Die Kostenentscheidung beruht auf § 81 FamFG. Die Wertfestsetzung ergeht auf der Grundlage von § 45 Abs. 1, 3 FamGKG. Die Abänderung des Verfahrenswertes für die erste Instanz beruht auf § 55 Abs. 3 S. 1 Nr. 2 FamGKG.
Das Amtsgericht hat den erstinstanzlichen Wert auf 8.000 Euro festgesetzt und sich zur Begründung ebenfalls auf § 45 Abs. 1 und 3 FamGKG bezogen. Doch ist bei einem HKÜ-Verfahren nicht stets von einer besonderen Schwierigkeit auszugehen, die eine (deutliche) Anhebung des Wertes rechtfertigt.

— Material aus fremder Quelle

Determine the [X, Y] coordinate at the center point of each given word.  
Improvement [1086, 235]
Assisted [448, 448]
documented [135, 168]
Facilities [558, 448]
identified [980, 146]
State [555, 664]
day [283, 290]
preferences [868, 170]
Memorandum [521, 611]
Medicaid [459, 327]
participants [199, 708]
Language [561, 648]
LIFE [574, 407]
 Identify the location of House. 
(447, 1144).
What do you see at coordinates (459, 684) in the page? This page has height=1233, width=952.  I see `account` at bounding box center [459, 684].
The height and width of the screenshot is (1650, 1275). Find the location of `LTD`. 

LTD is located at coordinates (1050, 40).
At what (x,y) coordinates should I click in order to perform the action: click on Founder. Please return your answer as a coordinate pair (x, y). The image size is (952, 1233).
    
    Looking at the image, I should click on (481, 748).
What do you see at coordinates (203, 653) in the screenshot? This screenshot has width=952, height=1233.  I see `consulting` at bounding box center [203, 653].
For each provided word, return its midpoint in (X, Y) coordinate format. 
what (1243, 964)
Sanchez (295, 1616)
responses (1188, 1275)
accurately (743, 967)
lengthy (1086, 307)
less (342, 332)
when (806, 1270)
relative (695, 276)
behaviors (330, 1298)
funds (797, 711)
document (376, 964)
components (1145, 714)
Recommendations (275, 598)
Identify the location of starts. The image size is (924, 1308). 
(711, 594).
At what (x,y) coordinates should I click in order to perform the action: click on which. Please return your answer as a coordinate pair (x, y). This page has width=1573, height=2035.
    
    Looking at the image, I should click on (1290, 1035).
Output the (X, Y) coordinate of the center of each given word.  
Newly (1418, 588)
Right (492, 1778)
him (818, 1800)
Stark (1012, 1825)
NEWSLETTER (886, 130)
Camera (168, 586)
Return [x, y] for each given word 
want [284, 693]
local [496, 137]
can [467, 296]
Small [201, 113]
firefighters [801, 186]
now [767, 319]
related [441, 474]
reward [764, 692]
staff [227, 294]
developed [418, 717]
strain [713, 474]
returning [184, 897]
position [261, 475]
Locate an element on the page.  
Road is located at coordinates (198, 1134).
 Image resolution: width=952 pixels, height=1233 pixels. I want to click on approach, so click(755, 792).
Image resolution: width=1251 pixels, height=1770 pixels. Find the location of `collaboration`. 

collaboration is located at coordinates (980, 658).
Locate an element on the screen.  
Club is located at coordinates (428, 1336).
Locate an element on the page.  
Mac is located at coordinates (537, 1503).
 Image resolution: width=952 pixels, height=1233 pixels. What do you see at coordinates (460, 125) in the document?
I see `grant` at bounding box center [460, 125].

Abgesehen davon, dass besondere Rechtsvorschriften zu beachten sind, ist der Arbeitsaufwand in Verfahren nach dem HKÜ, wie dem vorliegenden, nicht übermäßig groß. Eine rasche Terminierung ist auch in den am häufigsten vorkommenden Kindschaftssachen, die dem Vorrang- und Beschleunigungsgebot des § 155 FamFG unterliegen, angezeigt. Im Hinblick auf das bereits angesprochene besondere Beschleunigungsgebot gemäß § 38 IntFamRVG besteht eine gewisse Nähe zu den Verfahren der einstweiligen Anordnung gemäß §§ 49 ff. FamFG; insbesondere ist es auch hier grundsätzlich nicht angezeigt, im Wege der Amtsermittlung ein Sachverständigengutachten einzuholen, welches zusätzlichen Arbeitsaufwand erfordern würde (Senat, Beschluss vom 06.10.2021 – 10 UF 75/21, BeckRS 2021, 31323). Vor diesem Hintergrund ist der Verfahrenswert für die erste Instanz gemäß § 55 Abs. 3 S. 1 Nr. 2 FamGKG auf 4.000 € herabzusetzen. Im Hinblick darauf, dass es im Beschwerdeverfahren auch auf eine Beurteilung der Rechtslage in Polen ankam, hierzu Kontakt mit der Verbindungsrichterin des EJN aufgenommen worden ist und deren Äußerungen den Beteiligten bekannt gegeben worden sind, ist der Beschwerdewert maßvoll auf 5.000 € anzuheben.
Gegen diesen Beschluss ist ein Rechtsmittel nicht gegeben.